Texte extrait:
Loi «1%artistisque» : A quand sa mise en application ?
La culture contribue, selon les conclusions d’une enquête menée en 2008 par l’Institut national de la statistique et démographie (INSD), à près de 4 % (3,93) du Produit intérieur brut (PIB) du Burkina Faso.
En 2009, la valeur ajoutée par les filières culturelles était estimée à 79,667 milliards de Francs CFA, soit 2,02% du PIB. Aussi, les activités culturelles au Burkina Faso emploient un nombre relativement important de personnes.
A la même époque, 164 592 personnes représentant 1,78% des actifs occupaient un emploi dans le domaine de la culture. (Cf. Etude sur les impacts de la culture sur le développement social et économique au Burkina, 2009).
Le potentiel économique du secteur de la culture au Burkina Faso, comme on le voit, est indéniable. C’est, sans doute, conscient de ce levier de développement que le Gouvernement a, entre autres initiatives, mis en place, en 2012, un mécanisme de commande publique d’œuvres d’art pour la décoration des édifices publics. Trois années plus tard, cet élan de valorisation de la culture burkinabè, par ricochet de soutien aux artistes plasticiens deviendra, sous la Transition, l’une des recommandations des «Voies du renouveau» proposées par le rapport de la Commission de réconciliation nationale, et des réformes (CRNR). Le gouvernement, en décembre 2016, sous le ministre de la Culture d’alors, Tahirou Barry, acquerra au profit de la décoration, des édifices publics de 180 œuvres d’art d’une valeur de plus de 100 millions de F CFA. Malheureusement, cette initiative audacieuse ne sera pas poursuivie et ce, malgré la salutaire adoption, en mai 2017 par l’Assemblée nationale, de la loi communément appelée «1% artistique».

Jeu de données:
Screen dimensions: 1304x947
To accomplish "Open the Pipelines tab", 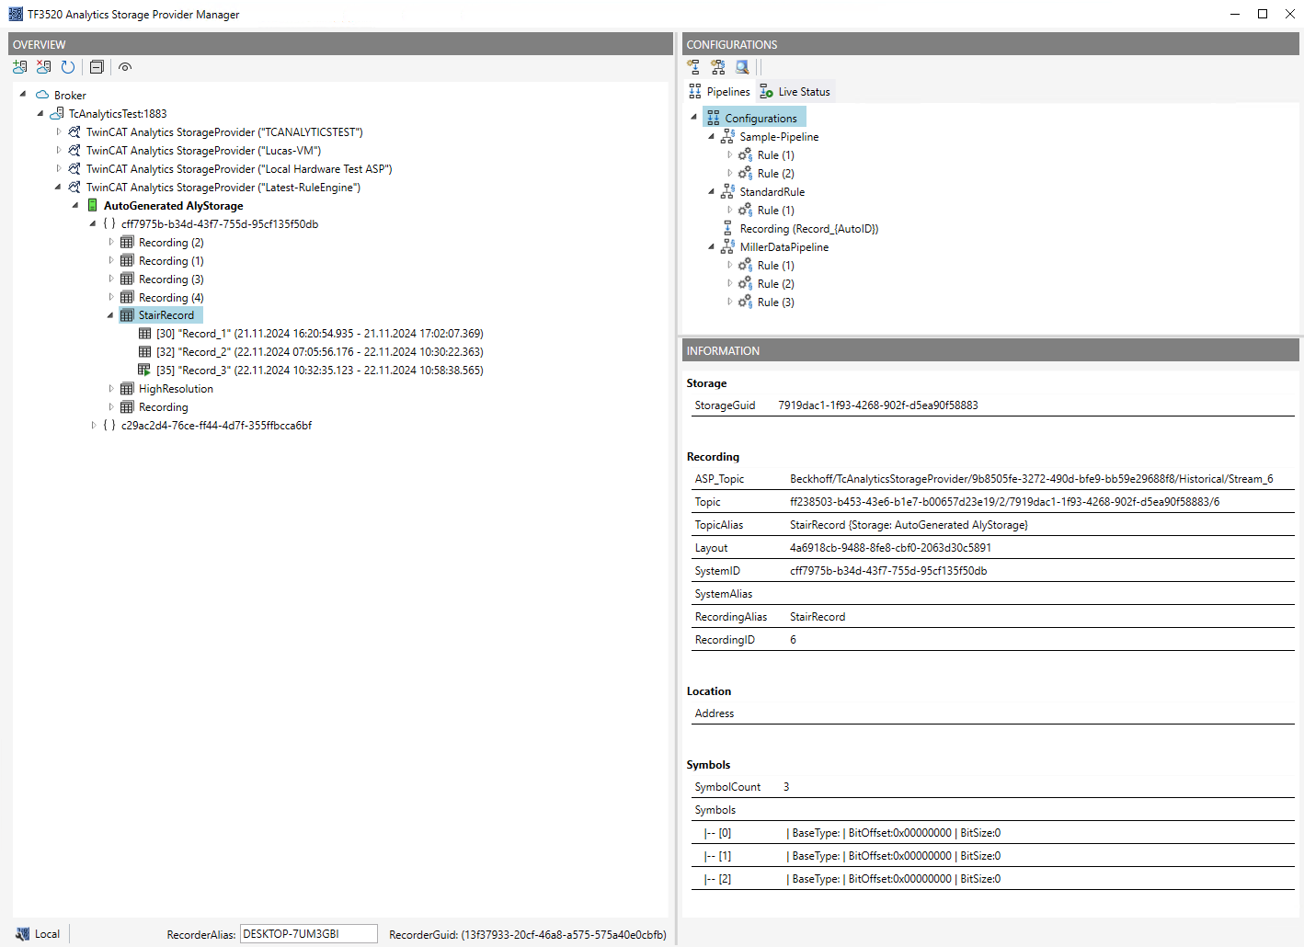I will click(x=719, y=92).
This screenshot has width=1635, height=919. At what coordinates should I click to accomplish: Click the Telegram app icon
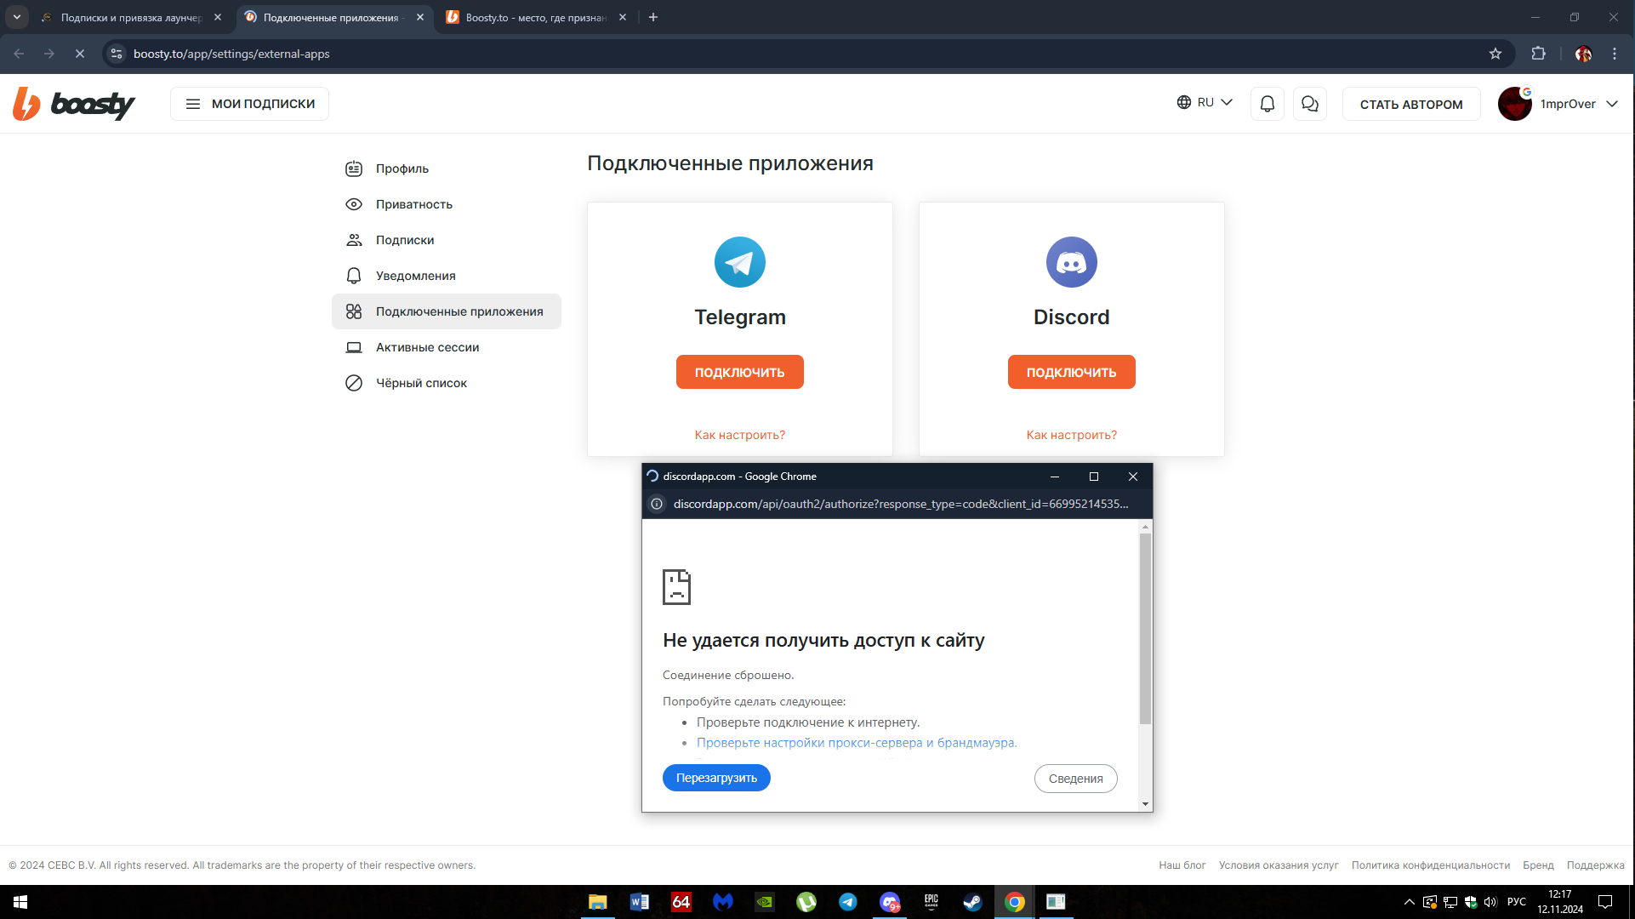tap(739, 262)
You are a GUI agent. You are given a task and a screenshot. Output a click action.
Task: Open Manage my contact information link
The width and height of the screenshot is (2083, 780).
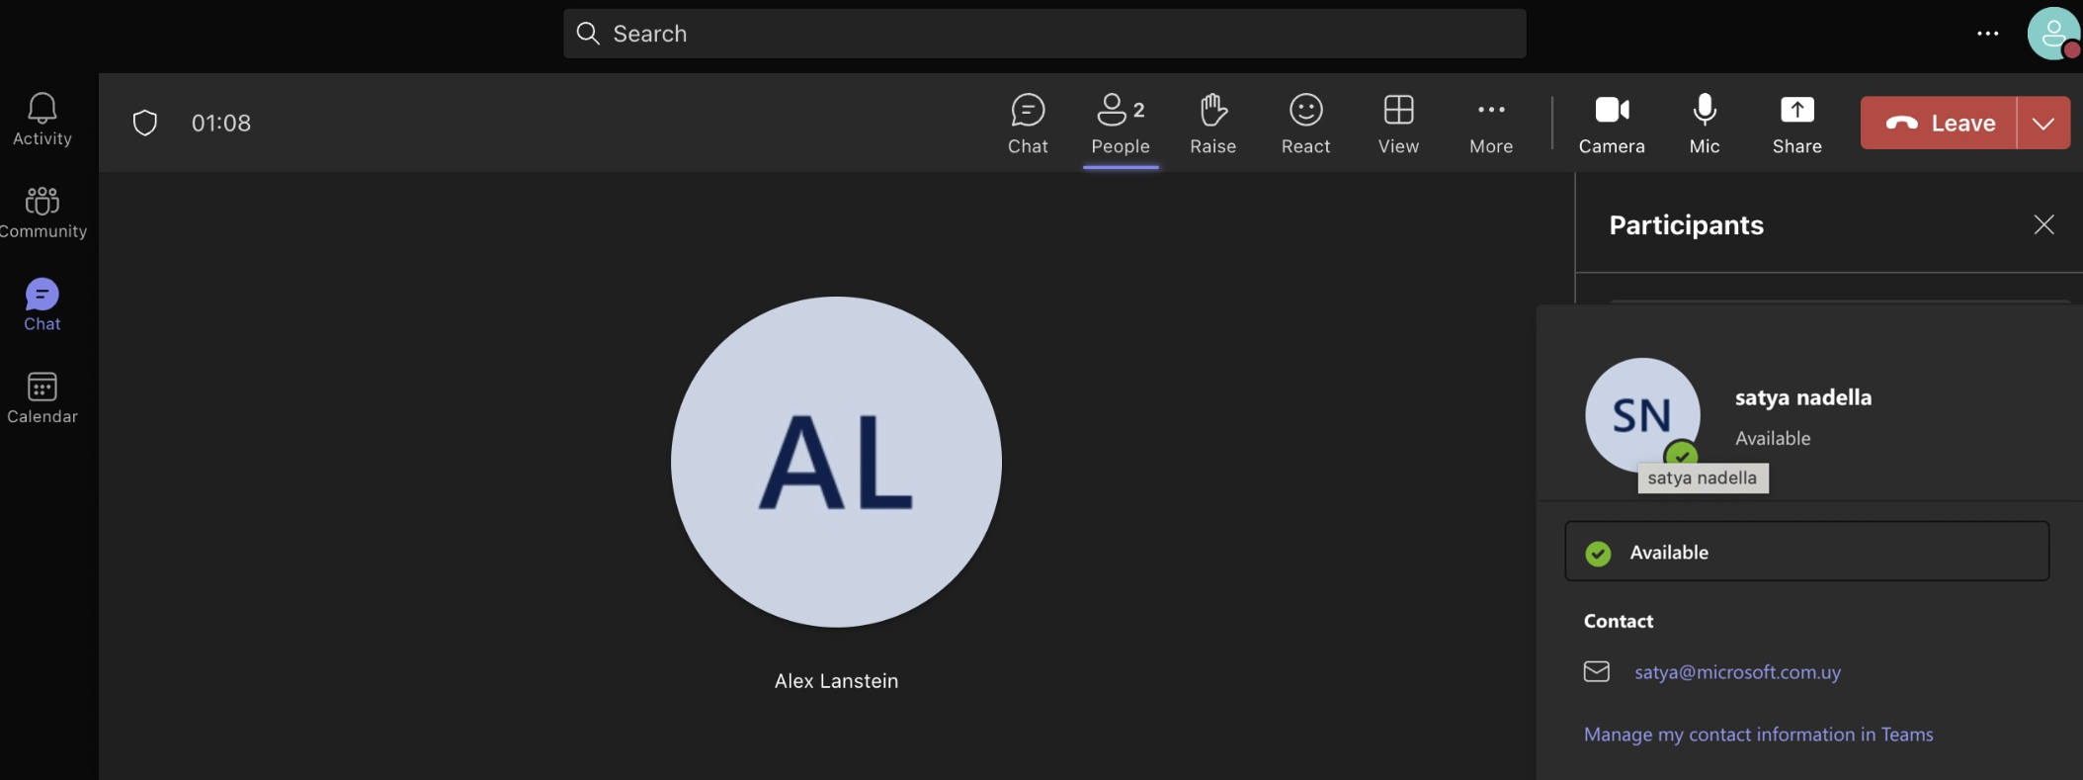[1758, 735]
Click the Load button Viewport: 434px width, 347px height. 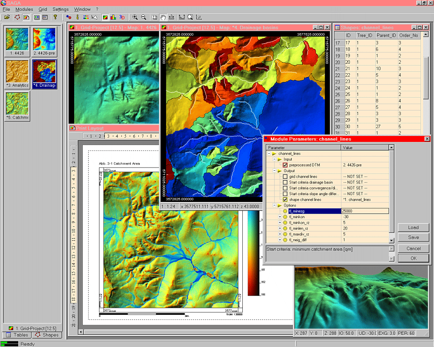click(413, 227)
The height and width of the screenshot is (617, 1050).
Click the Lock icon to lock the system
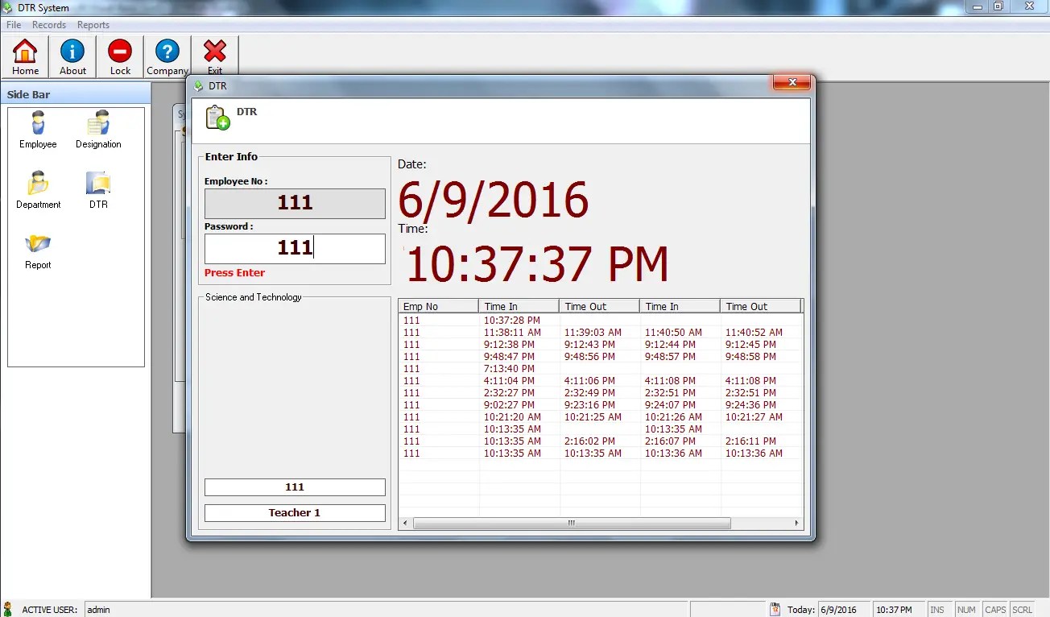(119, 55)
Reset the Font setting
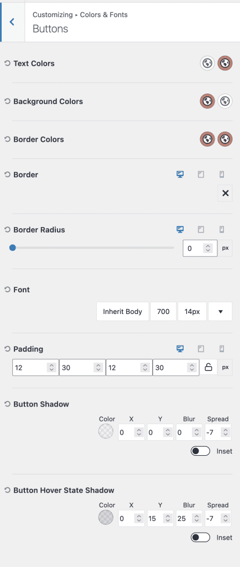The width and height of the screenshot is (240, 567). (7, 290)
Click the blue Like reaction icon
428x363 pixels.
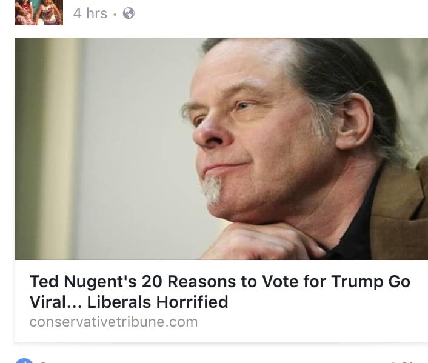[25, 361]
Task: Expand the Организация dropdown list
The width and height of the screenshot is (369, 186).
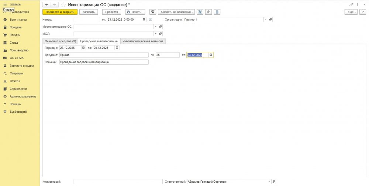Action: (x=266, y=19)
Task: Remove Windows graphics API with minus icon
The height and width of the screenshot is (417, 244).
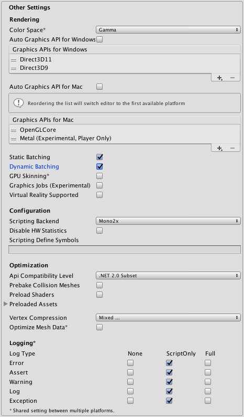Action: pos(232,78)
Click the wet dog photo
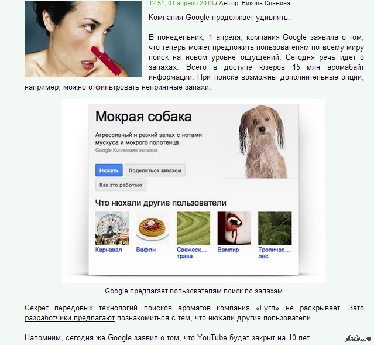This screenshot has width=374, height=345. click(x=261, y=141)
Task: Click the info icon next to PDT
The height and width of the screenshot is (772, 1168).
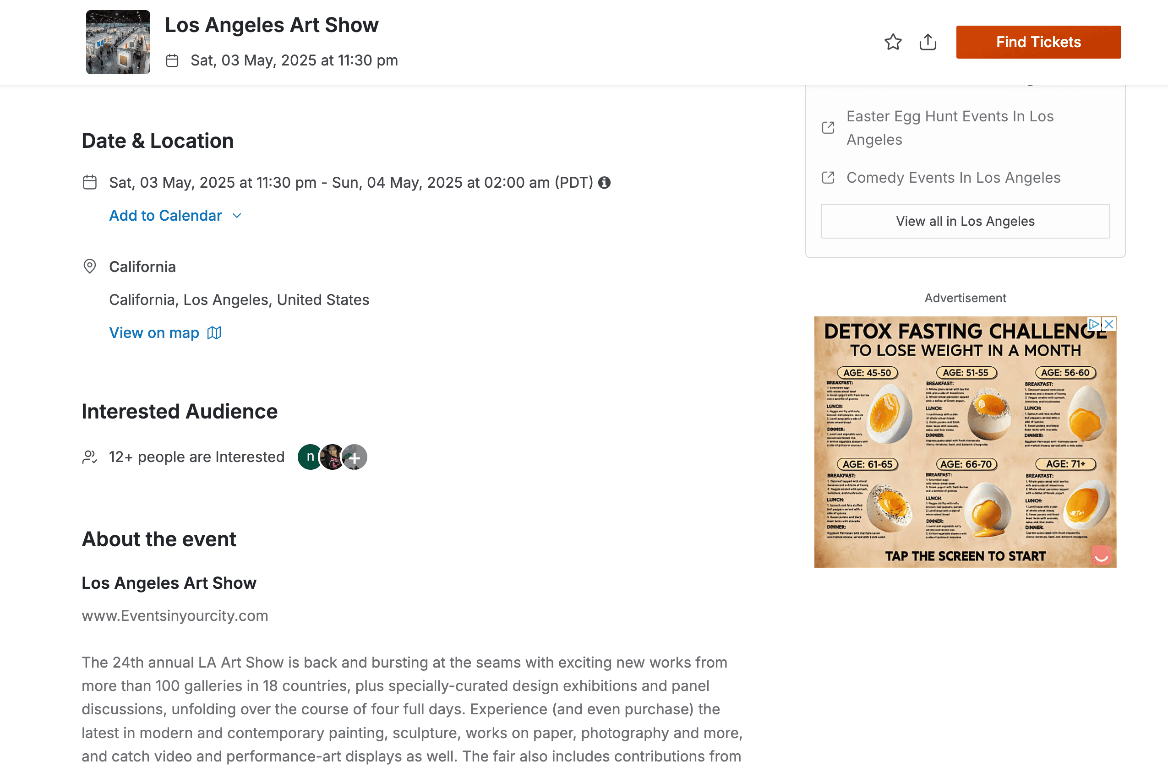Action: coord(604,183)
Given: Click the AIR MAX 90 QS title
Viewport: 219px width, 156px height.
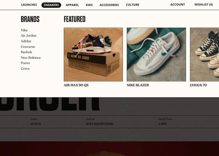Looking at the screenshot, I should click(76, 85).
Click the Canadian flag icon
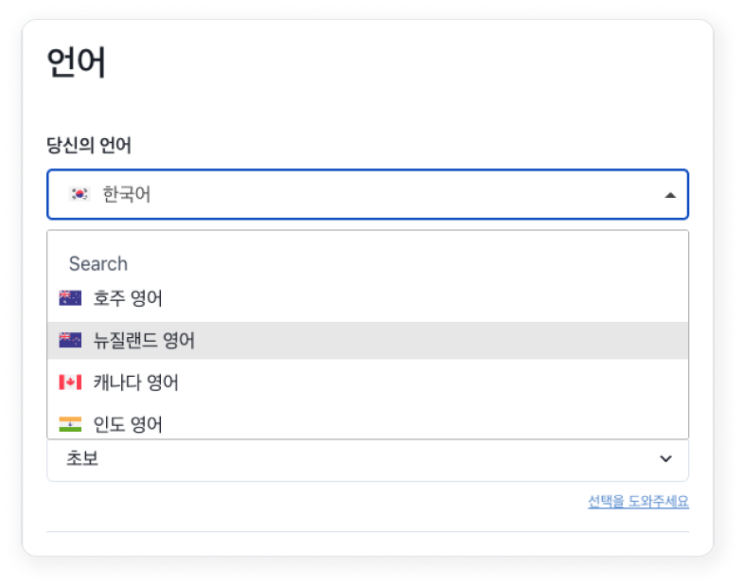The height and width of the screenshot is (587, 743). click(70, 382)
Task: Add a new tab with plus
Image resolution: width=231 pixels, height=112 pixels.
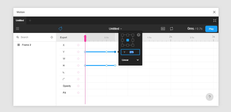Action: pos(30,21)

Travail à faire:
A. D'après le texte sur la loi « 1 % artistique », combien d'œuvres d'art le gouvernement a-t-il acquises en décembre 2016 pour décorer les édifices publics ?
B. Indiquez combien de lignes des entrées contiennent la chaîne « icon », en respectant la casse. Donnez seulement le nombre.

Réponses par tâche:
A. 180 œuvres d'art.

B. 6